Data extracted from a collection

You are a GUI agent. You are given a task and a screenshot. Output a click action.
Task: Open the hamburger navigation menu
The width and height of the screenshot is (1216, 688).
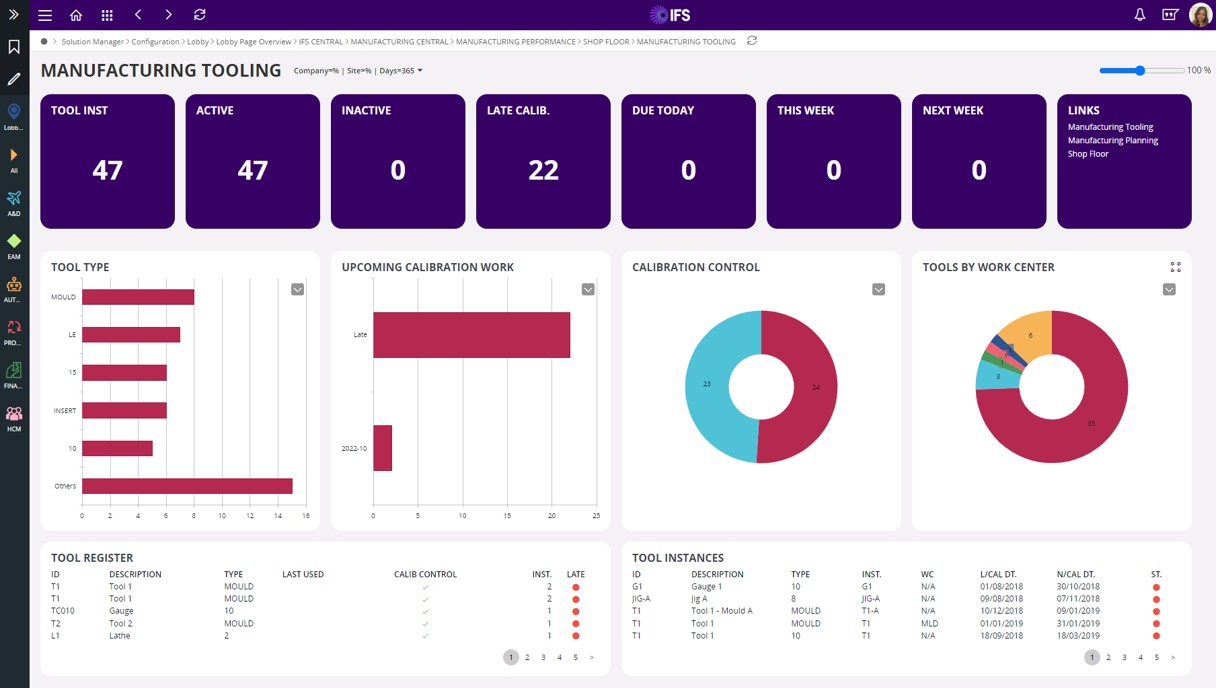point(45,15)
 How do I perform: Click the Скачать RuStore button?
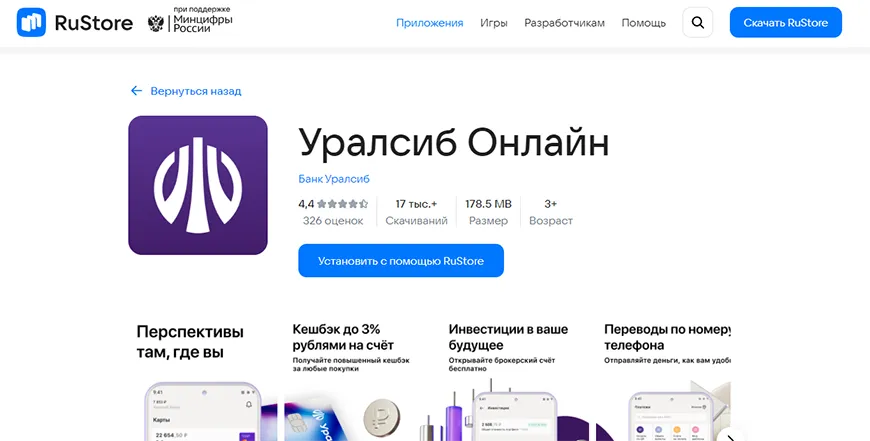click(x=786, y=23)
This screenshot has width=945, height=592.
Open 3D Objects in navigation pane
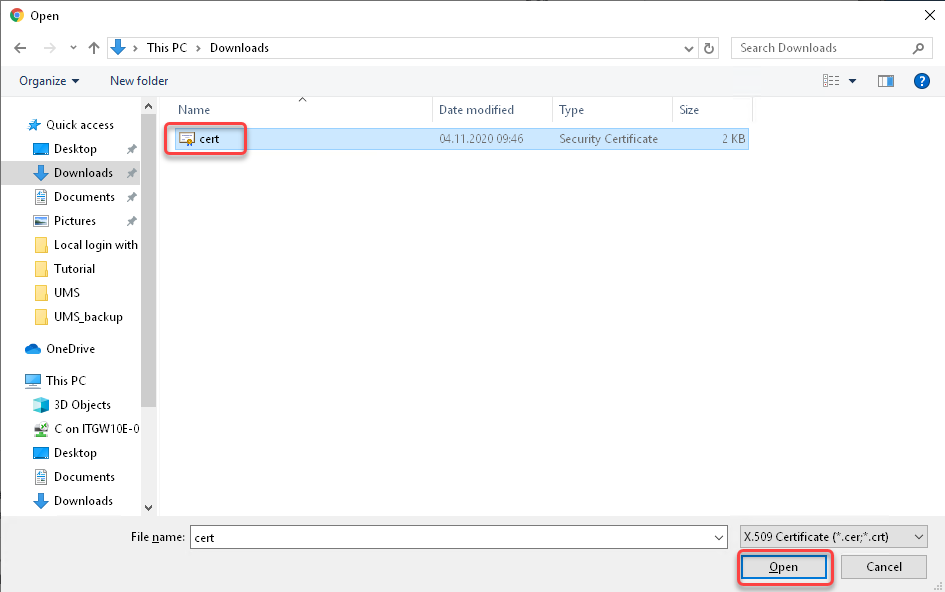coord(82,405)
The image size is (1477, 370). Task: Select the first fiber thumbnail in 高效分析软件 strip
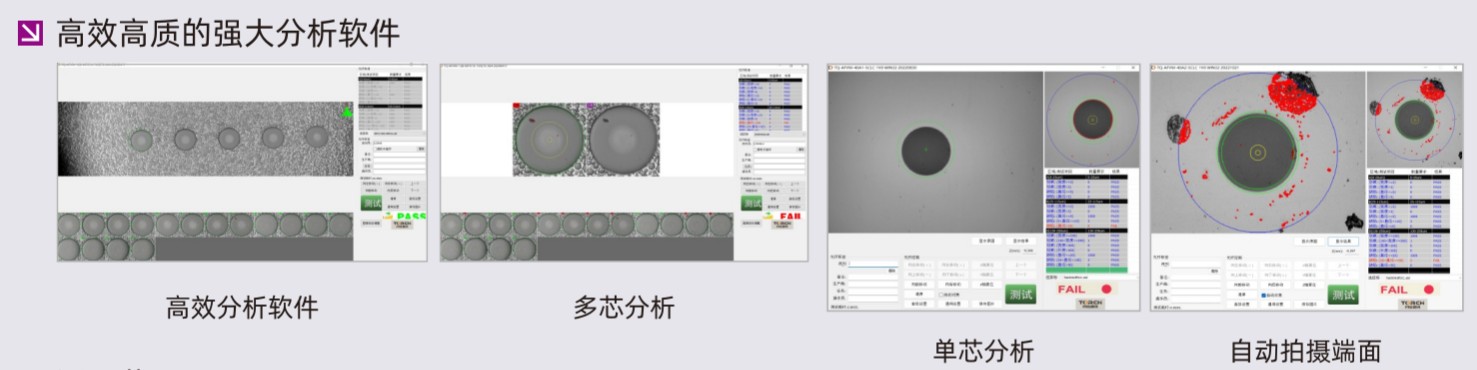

- _What you will do_
Where an entry holds an image, drop the image and copy the remaining text exactly.

- _Solution_
You are a GUI agent. You are given a task and a screenshot. Output a click action.
Task: Open the hamburger navigation menu
The width and height of the screenshot is (1216, 688).
point(45,15)
 How do I perform: Click the Скачать RuStore button?
click(x=786, y=23)
This screenshot has width=945, height=592.
Open 3D Objects in navigation pane
coord(82,405)
The image size is (1477, 370). Task: Select the first fiber thumbnail in 高效分析软件 strip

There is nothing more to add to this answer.